- _Assigned task_: Your answer must be an exact transcription of every entry.

BEGIN

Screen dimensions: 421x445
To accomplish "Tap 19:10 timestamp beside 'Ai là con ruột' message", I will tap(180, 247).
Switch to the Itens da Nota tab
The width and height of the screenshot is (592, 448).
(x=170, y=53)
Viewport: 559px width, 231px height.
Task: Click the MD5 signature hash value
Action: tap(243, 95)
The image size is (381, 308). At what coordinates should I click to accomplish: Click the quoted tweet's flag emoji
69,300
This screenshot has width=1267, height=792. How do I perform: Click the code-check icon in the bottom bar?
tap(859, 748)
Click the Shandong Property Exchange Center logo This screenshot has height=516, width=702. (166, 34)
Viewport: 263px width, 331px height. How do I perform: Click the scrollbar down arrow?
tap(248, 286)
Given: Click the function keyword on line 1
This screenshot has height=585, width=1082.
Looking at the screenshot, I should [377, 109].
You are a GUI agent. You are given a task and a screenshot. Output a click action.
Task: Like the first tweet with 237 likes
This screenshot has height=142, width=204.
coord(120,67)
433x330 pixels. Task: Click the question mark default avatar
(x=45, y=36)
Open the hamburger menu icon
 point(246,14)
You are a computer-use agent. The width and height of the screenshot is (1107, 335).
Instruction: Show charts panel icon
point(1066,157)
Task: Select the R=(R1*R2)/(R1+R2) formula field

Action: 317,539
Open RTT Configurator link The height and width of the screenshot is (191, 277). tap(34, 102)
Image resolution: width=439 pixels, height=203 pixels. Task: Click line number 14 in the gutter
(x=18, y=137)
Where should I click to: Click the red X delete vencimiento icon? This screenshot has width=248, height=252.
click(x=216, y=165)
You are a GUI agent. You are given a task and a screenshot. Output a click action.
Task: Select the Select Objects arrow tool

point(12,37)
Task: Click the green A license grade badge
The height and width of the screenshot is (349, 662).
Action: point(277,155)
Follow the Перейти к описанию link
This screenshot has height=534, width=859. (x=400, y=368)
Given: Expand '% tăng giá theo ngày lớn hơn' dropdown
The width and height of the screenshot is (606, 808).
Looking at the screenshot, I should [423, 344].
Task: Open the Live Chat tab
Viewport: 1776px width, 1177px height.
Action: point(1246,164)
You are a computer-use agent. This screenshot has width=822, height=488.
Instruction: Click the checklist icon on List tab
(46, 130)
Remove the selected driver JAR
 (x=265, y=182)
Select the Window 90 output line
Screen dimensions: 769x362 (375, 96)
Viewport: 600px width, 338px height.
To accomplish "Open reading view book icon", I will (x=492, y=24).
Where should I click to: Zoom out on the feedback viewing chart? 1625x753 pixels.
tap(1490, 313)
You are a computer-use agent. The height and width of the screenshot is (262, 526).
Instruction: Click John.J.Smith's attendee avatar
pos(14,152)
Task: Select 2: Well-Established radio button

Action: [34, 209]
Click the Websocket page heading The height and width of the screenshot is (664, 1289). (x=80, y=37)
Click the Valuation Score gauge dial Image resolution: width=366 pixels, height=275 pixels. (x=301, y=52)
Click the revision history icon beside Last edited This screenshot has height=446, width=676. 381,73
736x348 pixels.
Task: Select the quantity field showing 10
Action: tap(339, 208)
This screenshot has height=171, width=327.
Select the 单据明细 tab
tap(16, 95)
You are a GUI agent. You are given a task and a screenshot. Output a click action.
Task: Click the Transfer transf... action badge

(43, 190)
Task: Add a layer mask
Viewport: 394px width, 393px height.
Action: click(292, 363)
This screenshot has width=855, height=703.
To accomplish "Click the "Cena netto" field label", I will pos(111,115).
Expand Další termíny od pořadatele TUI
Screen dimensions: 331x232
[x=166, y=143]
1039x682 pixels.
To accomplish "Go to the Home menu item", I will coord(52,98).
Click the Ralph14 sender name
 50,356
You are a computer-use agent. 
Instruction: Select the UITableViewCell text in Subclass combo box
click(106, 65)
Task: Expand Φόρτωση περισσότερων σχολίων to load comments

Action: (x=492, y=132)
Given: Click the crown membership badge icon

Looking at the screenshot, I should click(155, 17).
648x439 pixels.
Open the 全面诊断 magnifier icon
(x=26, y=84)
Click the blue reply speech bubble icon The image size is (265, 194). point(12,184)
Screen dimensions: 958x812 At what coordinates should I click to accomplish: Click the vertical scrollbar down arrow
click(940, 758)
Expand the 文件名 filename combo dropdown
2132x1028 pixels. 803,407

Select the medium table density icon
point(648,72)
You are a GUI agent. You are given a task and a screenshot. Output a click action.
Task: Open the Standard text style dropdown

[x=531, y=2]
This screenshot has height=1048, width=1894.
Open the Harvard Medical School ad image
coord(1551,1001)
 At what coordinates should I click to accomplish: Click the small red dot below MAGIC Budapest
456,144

END

- _Solution to this problem_:
Screen dimensions: 421x445
To accomplish "Tap 19:10 timestamp beside 'Ai là con ruột' message", I will tap(180, 247).
Switch to the Itens da Nota tab
The width and height of the screenshot is (592, 448).
(x=170, y=53)
Viewport: 559px width, 231px height.
Task: Click the MD5 signature hash value
Action: tap(243, 95)
The image size is (381, 308). At what coordinates should I click to accomplish: Click the quoted tweet's flag emoji
69,300
This screenshot has width=1267, height=792. How do I perform: Click the code-check icon in the bottom bar?
tap(859, 748)
Click the Shandong Property Exchange Center logo This screenshot has height=516, width=702. (166, 34)
Viewport: 263px width, 331px height. How do I perform: Click the scrollbar down arrow?
tap(248, 286)
Given: Click the function keyword on line 1
This screenshot has height=585, width=1082.
Looking at the screenshot, I should [377, 109].
You are a GUI agent. You are given a task and a screenshot. Output a click action.
Task: Like the first tweet with 237 likes
This screenshot has height=142, width=204.
coord(120,67)
433x330 pixels. Task: Click the question mark default avatar
(x=45, y=36)
Open the hamburger menu icon
 point(246,14)
You are a computer-use agent. The width and height of the screenshot is (1107, 335).
Instruction: Show charts panel icon
point(1066,157)
Task: Select the R=(R1*R2)/(R1+R2) formula field

Action: 317,539
Open RTT Configurator link The height and width of the screenshot is (191, 277). tap(34, 102)
Image resolution: width=439 pixels, height=203 pixels. Task: Click line number 14 in the gutter
(x=18, y=137)
Where should I click to: Click the red X delete vencimiento icon? This screenshot has width=248, height=252.
click(x=216, y=165)
You are a GUI agent. You are given a task and a screenshot. Output a click action.
Task: Select the Select Objects arrow tool

point(12,37)
Task: Click the green A license grade badge
The height and width of the screenshot is (349, 662).
Action: point(277,155)
Follow the Перейти к описанию link
This screenshot has height=534, width=859. (x=400, y=368)
Given: Expand '% tăng giá theo ngày lớn hơn' dropdown
The width and height of the screenshot is (606, 808).
Looking at the screenshot, I should [423, 344].
Task: Open the Live Chat tab
Viewport: 1776px width, 1177px height.
Action: point(1246,164)
You are a computer-use agent. This screenshot has width=822, height=488.
Instruction: Click the checklist icon on List tab
(46, 130)
Remove the selected driver JAR
 (x=265, y=182)
Select the Window 90 output line
Screen dimensions: 769x362 (375, 96)
Viewport: 600px width, 338px height.
To accomplish "Open reading view book icon", I will (x=492, y=24).
Where should I click to: Zoom out on the feedback viewing chart? 1625x753 pixels.
tap(1490, 313)
You are a computer-use agent. The height and width of the screenshot is (262, 526).
Instruction: Click John.J.Smith's attendee avatar
pos(14,152)
Task: Select 2: Well-Established radio button

Action: [34, 209]
Click the Websocket page heading The height and width of the screenshot is (664, 1289). (x=80, y=37)
Click the Valuation Score gauge dial Image resolution: width=366 pixels, height=275 pixels. (x=301, y=52)
Click the revision history icon beside Last edited This screenshot has height=446, width=676. 381,73
736x348 pixels.
Task: Select the quantity field showing 10
Action: tap(339, 208)
This screenshot has height=171, width=327.
Select the 单据明细 tab
tap(16, 95)
You are a GUI agent. You are given a task and a screenshot. Output a click action.
Task: Click the Transfer transf... action badge

(43, 190)
Task: Add a layer mask
Viewport: 394px width, 393px height.
Action: click(292, 363)
This screenshot has width=855, height=703.
To accomplish "Click the "Cena netto" field label", I will pos(111,115).
Expand Další termíny od pořadatele TUI
Screen dimensions: 331x232
[x=166, y=143]
1039x682 pixels.
To accomplish "Go to the Home menu item", I will coord(52,98).
Click the Ralph14 sender name
 50,356
You are a computer-use agent. 
Instruction: Select the UITableViewCell text in Subclass combo box
click(106, 65)
Task: Expand Φόρτωση περισσότερων σχολίων to load comments

Action: (x=492, y=132)
Given: Click the crown membership badge icon

Looking at the screenshot, I should click(155, 17).
648x439 pixels.
Open the 全面诊断 magnifier icon
(x=26, y=84)
Click the blue reply speech bubble icon The image size is (265, 194). point(12,184)
Screen dimensions: 958x812 At what coordinates should I click to accomplish: Click the vertical scrollbar down arrow
click(940, 758)
Expand the 文件名 filename combo dropdown
2132x1028 pixels. 803,407

Select the medium table density icon
point(648,72)
You are a GUI agent. You are given a task and a screenshot. Output a click action.
Task: Open the Standard text style dropdown

[x=531, y=2]
This screenshot has height=1048, width=1894.
Open the Harvard Medical School ad image
coord(1551,1001)
 At what coordinates should I click to accomplish: Click the small red dot below MAGIC Budapest
456,144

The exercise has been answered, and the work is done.